Bitcoin (BTCUSD) is extending its consolidation near the 122,100 threshold after rebounding from Tuesday’s sharp drop of over 2.5% from its 125,000‑126,000 record peak territory, as rising profit‑taking pressure keeps investors cautious.
That said, while short‑term momentum has cooled, institutional demand and the broader “debasement trade” narrative continue to support the broader uptrend heading into October’s seasonally bullish period.
The momentum indicators reflect the market’s current wait‑and‑see mode. The RSI is easing at 61, above the neutral threshold, the stochastics are hovering in the overbought region, and the MACD remains above its red signal line in positive territory.
In the event that the leading cryptocurrency closes below 122,000, it could extend its decline towards the 120,000 round figure. If that crucial support is broken, the correction could deepen toward the 117,500 level, which significantly lies just above the 20‑day simple moving average (SMA).
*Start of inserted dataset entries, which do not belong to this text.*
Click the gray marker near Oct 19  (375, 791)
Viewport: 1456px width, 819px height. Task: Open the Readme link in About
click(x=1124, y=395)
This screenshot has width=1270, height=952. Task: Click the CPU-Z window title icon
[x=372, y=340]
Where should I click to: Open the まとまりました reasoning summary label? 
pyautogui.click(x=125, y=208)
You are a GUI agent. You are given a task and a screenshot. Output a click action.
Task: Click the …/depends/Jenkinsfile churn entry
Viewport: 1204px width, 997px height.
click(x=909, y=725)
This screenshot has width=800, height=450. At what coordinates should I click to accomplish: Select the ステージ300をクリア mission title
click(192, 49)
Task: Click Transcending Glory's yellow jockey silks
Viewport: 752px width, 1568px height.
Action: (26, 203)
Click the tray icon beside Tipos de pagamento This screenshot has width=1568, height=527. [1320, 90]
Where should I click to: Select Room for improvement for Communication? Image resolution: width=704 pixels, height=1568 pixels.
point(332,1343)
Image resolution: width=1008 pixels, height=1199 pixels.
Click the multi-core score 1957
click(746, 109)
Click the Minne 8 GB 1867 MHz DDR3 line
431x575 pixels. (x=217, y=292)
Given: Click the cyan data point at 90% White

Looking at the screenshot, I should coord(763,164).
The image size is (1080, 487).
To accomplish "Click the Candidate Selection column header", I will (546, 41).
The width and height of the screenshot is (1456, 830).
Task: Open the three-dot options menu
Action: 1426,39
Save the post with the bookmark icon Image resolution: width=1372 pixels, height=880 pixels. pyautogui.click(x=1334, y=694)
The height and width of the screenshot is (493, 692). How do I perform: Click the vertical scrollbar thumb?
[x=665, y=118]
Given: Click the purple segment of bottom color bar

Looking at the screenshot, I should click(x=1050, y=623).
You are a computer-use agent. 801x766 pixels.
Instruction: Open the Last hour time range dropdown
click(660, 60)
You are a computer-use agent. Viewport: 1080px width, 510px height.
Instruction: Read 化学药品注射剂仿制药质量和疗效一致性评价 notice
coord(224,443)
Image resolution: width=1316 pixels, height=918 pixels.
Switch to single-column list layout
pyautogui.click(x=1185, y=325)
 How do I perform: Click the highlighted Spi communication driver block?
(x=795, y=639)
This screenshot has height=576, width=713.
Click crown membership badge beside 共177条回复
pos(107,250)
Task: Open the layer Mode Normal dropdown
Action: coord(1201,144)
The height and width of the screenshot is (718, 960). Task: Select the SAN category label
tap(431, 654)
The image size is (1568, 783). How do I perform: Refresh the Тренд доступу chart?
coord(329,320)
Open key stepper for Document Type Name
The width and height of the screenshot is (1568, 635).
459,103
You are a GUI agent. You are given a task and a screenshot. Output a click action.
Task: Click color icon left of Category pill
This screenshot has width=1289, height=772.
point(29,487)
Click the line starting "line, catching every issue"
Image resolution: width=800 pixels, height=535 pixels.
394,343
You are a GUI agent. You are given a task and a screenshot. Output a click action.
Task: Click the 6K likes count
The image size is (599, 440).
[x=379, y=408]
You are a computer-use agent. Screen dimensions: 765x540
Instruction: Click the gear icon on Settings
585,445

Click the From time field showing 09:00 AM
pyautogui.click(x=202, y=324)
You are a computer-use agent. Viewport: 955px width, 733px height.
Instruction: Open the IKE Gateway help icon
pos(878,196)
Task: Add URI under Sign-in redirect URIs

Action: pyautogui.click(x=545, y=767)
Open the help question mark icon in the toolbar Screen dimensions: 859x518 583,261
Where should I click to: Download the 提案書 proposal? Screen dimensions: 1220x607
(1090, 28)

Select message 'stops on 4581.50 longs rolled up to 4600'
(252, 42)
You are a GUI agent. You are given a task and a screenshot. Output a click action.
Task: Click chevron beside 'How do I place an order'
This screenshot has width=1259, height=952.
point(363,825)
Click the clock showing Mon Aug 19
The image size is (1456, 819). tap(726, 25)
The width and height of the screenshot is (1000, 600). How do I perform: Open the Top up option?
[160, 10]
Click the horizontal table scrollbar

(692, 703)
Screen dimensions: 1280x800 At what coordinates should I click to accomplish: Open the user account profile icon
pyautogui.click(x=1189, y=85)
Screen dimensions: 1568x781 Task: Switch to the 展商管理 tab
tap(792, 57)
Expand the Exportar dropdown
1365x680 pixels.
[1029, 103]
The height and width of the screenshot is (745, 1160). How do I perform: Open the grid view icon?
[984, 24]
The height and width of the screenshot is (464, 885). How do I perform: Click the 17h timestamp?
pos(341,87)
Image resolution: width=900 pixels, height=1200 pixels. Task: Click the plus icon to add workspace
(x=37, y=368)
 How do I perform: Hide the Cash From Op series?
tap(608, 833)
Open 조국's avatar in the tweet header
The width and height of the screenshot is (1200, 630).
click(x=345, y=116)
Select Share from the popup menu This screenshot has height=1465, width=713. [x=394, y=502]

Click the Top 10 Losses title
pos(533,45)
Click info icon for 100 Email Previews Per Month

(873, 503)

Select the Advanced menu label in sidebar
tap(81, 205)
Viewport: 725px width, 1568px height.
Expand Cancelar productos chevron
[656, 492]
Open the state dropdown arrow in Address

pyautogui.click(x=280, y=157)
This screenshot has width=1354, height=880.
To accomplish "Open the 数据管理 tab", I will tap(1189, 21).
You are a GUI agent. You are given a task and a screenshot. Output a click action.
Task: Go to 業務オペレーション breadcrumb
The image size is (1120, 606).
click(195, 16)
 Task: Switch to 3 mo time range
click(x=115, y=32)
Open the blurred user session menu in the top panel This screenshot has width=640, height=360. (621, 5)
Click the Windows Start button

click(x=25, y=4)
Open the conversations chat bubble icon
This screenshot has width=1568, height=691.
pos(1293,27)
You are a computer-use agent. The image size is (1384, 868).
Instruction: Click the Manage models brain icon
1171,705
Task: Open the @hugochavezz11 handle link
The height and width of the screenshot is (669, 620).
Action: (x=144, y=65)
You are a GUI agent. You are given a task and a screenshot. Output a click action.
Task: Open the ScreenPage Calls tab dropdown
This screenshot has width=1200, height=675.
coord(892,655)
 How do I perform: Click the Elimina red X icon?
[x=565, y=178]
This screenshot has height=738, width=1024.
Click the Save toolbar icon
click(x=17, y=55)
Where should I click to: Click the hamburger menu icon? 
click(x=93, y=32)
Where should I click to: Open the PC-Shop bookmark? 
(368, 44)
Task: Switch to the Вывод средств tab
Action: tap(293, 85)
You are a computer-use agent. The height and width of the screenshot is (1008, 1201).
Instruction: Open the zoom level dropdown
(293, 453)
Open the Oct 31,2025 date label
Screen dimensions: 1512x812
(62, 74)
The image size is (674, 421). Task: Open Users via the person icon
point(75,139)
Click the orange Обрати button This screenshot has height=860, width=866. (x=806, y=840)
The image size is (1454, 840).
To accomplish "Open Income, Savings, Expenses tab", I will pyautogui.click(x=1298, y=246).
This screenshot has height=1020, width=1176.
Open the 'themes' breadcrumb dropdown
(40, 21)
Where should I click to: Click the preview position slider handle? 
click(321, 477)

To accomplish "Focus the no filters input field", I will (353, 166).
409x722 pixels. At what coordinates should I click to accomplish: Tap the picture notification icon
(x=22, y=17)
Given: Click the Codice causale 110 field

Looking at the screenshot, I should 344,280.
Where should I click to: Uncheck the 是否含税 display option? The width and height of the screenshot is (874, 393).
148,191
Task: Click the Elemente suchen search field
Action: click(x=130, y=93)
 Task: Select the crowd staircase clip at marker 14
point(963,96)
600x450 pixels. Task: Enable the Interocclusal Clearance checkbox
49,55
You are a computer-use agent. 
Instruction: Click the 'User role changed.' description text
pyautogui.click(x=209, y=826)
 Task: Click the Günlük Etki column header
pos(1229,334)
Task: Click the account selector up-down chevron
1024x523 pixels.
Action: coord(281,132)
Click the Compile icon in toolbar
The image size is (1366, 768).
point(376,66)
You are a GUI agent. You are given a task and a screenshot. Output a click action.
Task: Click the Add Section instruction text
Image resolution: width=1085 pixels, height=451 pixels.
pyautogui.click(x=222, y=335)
However, if Bitcoin maintains its upward momentum, it could resume its rally toward record territory, targeting the mid‑August record high of 124,480, followed by this week’s peaks at 125,653 and 126,223.
In short, Bitcoin appears to be entering a short‑term consolidation phase before its next major move, with indicators signaling a slowdown in bullish momentum, but price action holding firm above key levels.